Bloor identified 24 vendors initially to take part in a full survey of their products. Of these 24, the following 12 agreed to take part fully in the survey:

  • CA: Aion Business Rules Expert
  • Corticon Technologies: Corticon Business Rules Management System
  • FICO: Blaze Advisor
  • IBM ILOG: IBM Websphere ILOG JRules, IBM Websphere ILOG Rules for.NET, IBM Websphere ILOG Rules for Cobol
  • Informavores: Firefly, Fireengine, Firestorm
  • Innovations Software Technology: Visual Rules
  • InRule Technology: InRule
  • Oracle: Business Rules
  • Pegasystems: PegaRULES
  • Sapiens: eMerge
  • Savvion: Business Rules Management System
  • XpertRule Software: XpertRule Knowledge Builder

With the need for business to be more agile and flexible than it has ever been, in conjunction with scarce resource of time from IT department, BRMS offers an approach that allows the business to take control of the rules and conditions within their organisation, whilst allowing IT to still have the ability to control and manage the IT environment of the organisation. However, to achieve this, BRMS tools have to be able to provide both a user interface for business users to be able to input the rules and conditions without the necessity of learning any new language or nomenclature, and to provide to IT the means for them to take the business model and turn it into an IT one.

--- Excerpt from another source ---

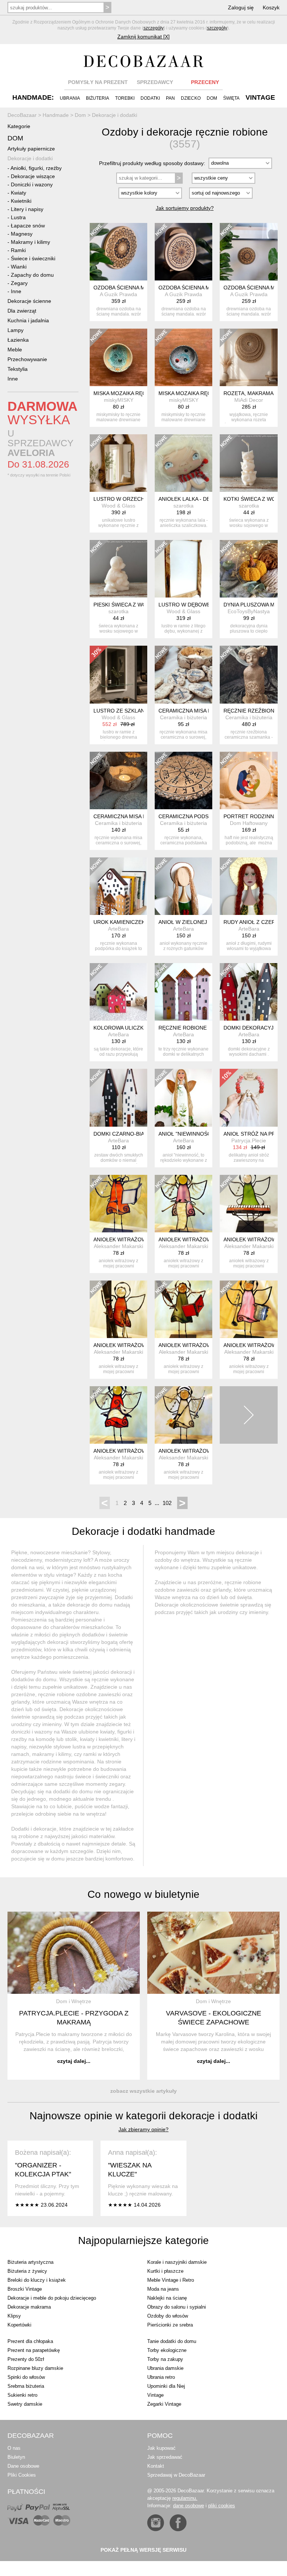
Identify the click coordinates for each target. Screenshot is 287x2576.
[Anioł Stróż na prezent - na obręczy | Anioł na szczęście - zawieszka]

Like the BPMS market, the BRMS market has reached a consolidation on what is needed to support what Bloor will call BRMS V1 architecture. However innovation is much more limited both in terms of both technical, where it seems limited to standards and ease of use, and marketing, where there is very limited uptake of verticalisation. Bloor sees business rules management as real way of putting business in control of the operations without having to involve IT.